Indeed the LT1088 is an intersting chip. Never got around buying some NOS, should do that soon. The operating principle is different from the automatic thermal transfer though; the later uses just one sensor and alternately applies signal and reference.

Do you really care about accuracy, or only about precision?

I did set the following limits:

* 1 kHz 0.1 dB absolute accuracy
* 3 Hz-30 kHz 0.1 dB relative to 1 kHz
* 3 Hz-300 kHz 0.5 dB relative to 1 kHz

This is very likely doable with a basic peak detector/sample-and-hold amplifier approach. However if there's a reasonably simple solution to considerably improve upon this I don't mind; stable amplitude ain't gone hurt. The two-loop approach is surely stretching the boundaries of "reasonably simple" though.

Here some research with respect to meter flatness:

meter_response.png


Source was a HP 3325B. The guaranteed amplitude accuracy of this unit is not particularly narrow, but a self-calibration routine appears to achieve pretty decent flatness. The HP 54501A was used with the built-in RMS function; I hope to improve upon this with importing the waveforms in Matlab and doing the calculation there. The built-in function uses some simplified calculation based on a single signal period--not sure how accurate this is.

Samuel
 
Forgot to mention that the tolerances I gave should apply for the full amplitude range (-80 dBu to +30 dBu), so we need a safety margin for the output amplifiers and attenuators.

Samuel
 
Samuel Groner said:
Forgot to mention that the tolerances I gave should apply for the full amplitude range (-80 dBu to +30 dBu), so we need a safety margin for the output amplifiers and attenuators.

Samuel

I don't follow, are you talking about tolerance for the AGC loop or some external instrumentation?

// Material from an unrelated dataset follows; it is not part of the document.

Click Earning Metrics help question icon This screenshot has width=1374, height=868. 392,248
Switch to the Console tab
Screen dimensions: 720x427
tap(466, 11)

The loop will presumably be operating at a relatively fixed level, so precision at more than several dB away from that should not be important. Different output levels from the oscillator can be generated with precision gain stages.

Making the AGC accurate over that range, would probably be accomplished by adding a precision gain stage to the AGC loop, but IMO that is adding complexity in the wrong place.

JR
 
* 1 kHz 0.1 dB absolute accuracy
* 3 Hz-30 kHz 0.1 dB relative to 1 kHz
* 3 Hz-300 kHz 0.5 dB relative to 1 kHz

This amplitude accuracy/flatness should apply for the full amplitude range of -80 dBu to +30 dBu. The output stages/attenuators will contribute some error as well (particularly at 300 kHz), so the basic oscillator output (which is of course fixed at +4 dBu) should be reasonably more accurate than the limits.

Samuel
 
OK so thats the target for combined precision of the AGC loop and gain/pad stages. I see no way to practically make this one loop that can compensate for all the error sources.

One exception to making the individual blocks as perfect as possible, is perhaps to tailor the expected errors in the response of the AGC path to mimic the response of the following active stages, so there will be a first order correction. For example- if the AGC loop frequency response rolls off at the same frequency as the active buffer, the osc level will rise as buffer response falls. This requires precision and such poles will hopefully be located well outside range of interest, but coordinating errors that move in opposite directions seems perhaps useful.